_Material for this exercise:_
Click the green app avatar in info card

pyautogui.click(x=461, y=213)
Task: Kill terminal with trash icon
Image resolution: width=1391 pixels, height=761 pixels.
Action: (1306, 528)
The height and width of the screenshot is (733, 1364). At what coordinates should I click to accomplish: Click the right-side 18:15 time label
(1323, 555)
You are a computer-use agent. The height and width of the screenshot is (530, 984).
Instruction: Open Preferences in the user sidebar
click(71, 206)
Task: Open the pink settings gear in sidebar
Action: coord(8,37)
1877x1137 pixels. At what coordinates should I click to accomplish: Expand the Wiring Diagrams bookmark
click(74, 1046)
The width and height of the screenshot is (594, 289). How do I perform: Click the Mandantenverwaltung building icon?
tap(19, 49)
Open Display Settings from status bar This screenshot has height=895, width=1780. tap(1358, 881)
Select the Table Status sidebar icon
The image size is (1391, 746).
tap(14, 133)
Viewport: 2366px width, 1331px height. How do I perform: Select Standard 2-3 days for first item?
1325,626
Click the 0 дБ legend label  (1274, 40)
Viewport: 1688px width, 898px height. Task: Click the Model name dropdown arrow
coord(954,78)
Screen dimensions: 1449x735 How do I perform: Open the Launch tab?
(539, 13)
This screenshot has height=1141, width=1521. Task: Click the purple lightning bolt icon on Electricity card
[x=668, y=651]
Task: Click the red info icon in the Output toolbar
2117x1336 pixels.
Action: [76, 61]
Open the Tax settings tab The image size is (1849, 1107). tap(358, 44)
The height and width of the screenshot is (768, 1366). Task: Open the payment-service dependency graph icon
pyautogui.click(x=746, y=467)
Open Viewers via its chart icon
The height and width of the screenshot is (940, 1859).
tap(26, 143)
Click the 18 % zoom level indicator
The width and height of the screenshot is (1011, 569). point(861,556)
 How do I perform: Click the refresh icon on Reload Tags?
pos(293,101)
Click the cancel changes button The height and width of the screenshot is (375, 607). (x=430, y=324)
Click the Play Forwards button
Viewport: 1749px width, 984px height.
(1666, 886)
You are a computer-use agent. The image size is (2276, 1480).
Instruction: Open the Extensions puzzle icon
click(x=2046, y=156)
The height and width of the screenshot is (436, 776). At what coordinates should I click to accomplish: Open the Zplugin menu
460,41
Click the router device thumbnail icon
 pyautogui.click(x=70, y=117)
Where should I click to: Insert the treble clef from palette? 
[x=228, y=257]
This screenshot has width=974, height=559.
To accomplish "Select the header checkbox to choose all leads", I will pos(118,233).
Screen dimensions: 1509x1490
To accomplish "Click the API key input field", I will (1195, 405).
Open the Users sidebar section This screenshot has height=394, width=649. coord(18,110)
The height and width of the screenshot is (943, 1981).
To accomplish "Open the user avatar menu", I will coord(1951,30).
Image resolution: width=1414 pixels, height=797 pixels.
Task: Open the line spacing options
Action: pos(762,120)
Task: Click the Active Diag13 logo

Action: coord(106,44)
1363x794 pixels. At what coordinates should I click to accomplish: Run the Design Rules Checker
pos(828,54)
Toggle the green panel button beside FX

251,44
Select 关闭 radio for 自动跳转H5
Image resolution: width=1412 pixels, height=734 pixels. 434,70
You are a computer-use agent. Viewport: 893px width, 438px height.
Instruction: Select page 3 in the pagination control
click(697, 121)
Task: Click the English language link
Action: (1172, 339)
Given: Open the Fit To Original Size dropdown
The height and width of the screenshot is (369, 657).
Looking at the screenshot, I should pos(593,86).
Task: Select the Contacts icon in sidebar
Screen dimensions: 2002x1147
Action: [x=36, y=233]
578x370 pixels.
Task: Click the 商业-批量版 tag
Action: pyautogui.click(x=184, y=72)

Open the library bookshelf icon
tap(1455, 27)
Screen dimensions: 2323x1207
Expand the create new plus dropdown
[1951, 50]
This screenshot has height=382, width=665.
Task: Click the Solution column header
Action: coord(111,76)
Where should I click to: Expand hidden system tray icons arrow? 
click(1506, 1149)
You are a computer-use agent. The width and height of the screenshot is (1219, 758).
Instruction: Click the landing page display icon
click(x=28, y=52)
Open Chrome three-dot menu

_Task instructions:_ Apply a filter to the listing above so that only lines with "agent" are kept, and copy those lines.

_Result of this exercise:_
You are a computer-use agent. The height and width of the screenshot is (530, 984).
You are a computer-use agent. The image size is (2276, 1480).
You are a computer-use agent. Viewport: 893px width, 438px height.
You are a computer-use agent. The width and height of the screenshot is (1219, 758).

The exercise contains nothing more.